4. “Elections and Government Legitimacy in Afghanistan,” NBER Working Paper 19949, Under Review (with Eli Berman, Michael Callen, Clark Gibson, and Arman Razee)

International development agencies invest heavily in institution building in fragile states, including expensive interventions to support democratic elections. Yet little evidence exists on whether elections enhance the domestic legitimacy of governments. Using the random assignment of an innovative election fraud-reducing intervention in Afghanistan, we find that decreasing electoral misconduct improves multiple survey measures of attitudes toward government, including: (1) whether Afghanistan is a democracy; (2) whether the police should resolve disputes; (3) whether members of parliament provide services; and (4) willingness to report insurgent behavior to security forces. Moreover, these effects are strongest within the subsample of respondents who were not aware of the fairness-enhancing treatment, leading us to conclude that legitimacy was increased by perceptions of electoral fairness and efficacy.

(For coverage of this research, see Freakonomics; the Center for Effective Global Action; and the Washington Post)

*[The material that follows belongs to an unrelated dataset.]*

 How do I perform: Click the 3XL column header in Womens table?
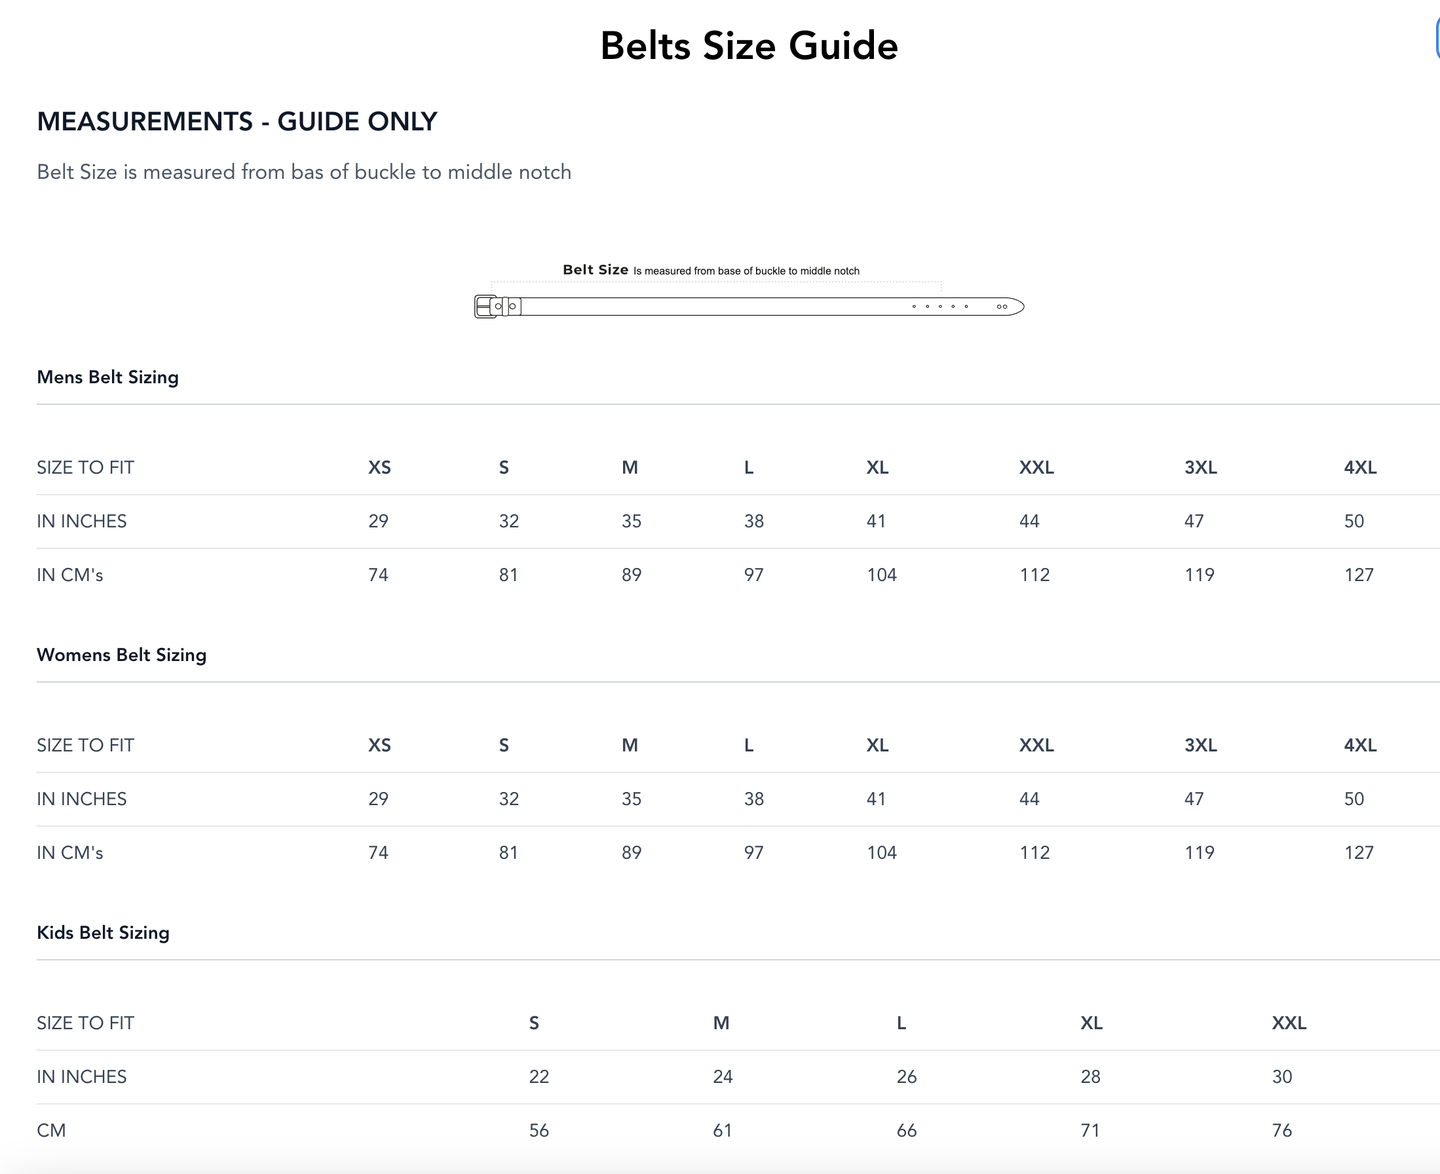click(1200, 746)
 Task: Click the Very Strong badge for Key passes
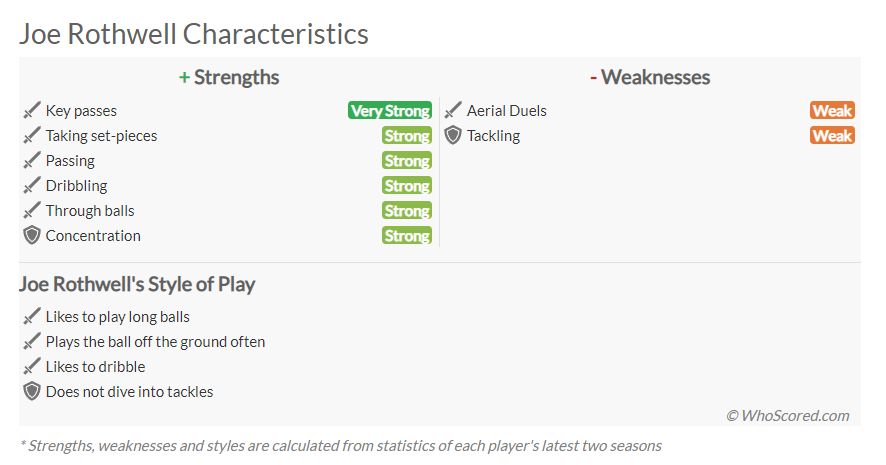[x=390, y=110]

5. “Damaging Democracy? Security Provision and Turnout in Afghan Elections” Under Review (with Luke Condra, Michael Callen, Radha Iyengar, and Jacob Shapiro)

In emerging democracies, elections are encouraged as a route to democratization. However, not only does violence often threaten these elections, but citizens often view as corrupt the security forces deployed to combat violence. We examine the effects of such security provision. In Afghanistan’s 2010 parliamentary election, polling centers with similar histories of pre-election violence unintentionally received different deployments of the Afghan National Police, enabling identification of police’s effects on turnout. Using data from the universe of polling sites and various household surveys, data usually unavailable in conflict settings, we estimate increases in police presence decreased voter turnout by an average of 30%. Our results adjudicate between competing theoretical mechanisms through which security forces could affect turnout, and show behavior is not driven by voter anticipation of election-day violence. This highlights a pitfall for building government legitimacy via elections in weakly institutionalized and conflict-affected states.

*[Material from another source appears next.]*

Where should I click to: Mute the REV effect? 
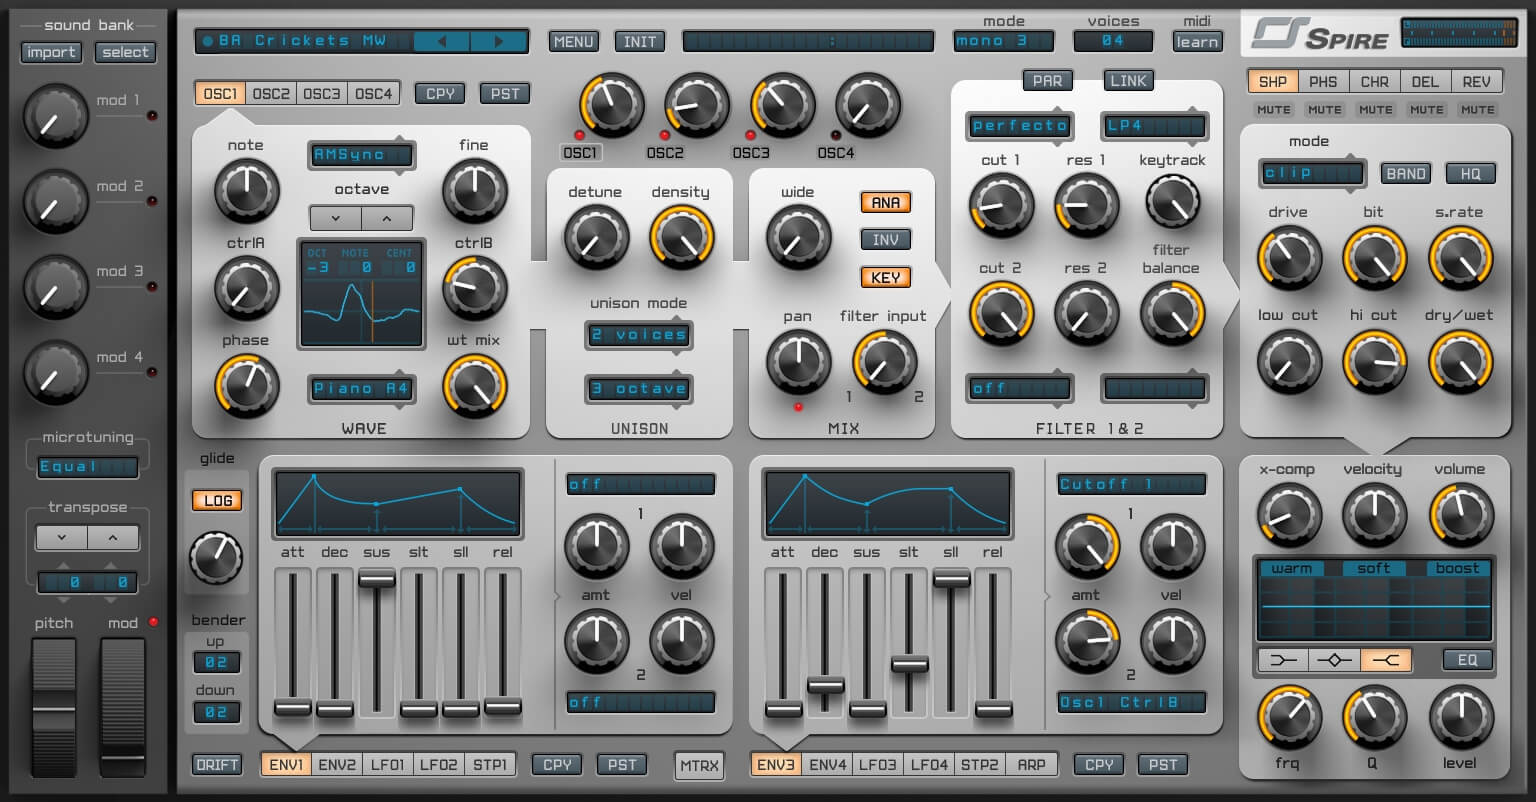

6. “Social Sanctioning, Trust, and Voter Turnout in Emerging Democracies” Under Review (with Danielle Jung)

If individual ballots are not pivotal and turning out is costly, why do many citizens in transitioning democracies vote? Prior approaches highlight the psychological and material incentives that increase turnout. We argue that beyond individuals’ utility maximization, voting also reflects a person’s investment in collective goods and communities must cooperate and coordinate to mobilize members. Citizens therefore turn out to avoid negative social sanctions resulting from perceptions of strong community expectations and monitoring capacity. We test predictions with original survey data from Afghanistan’s 2010 parliamentary elections. We find avoidance of negative pay-offs from social sanctioning drives mobilization, and sanctioning declines in areas of stronger social capital. Strength of ethnic attachments and vote-buying do not consistently increase turnout for marginal voters.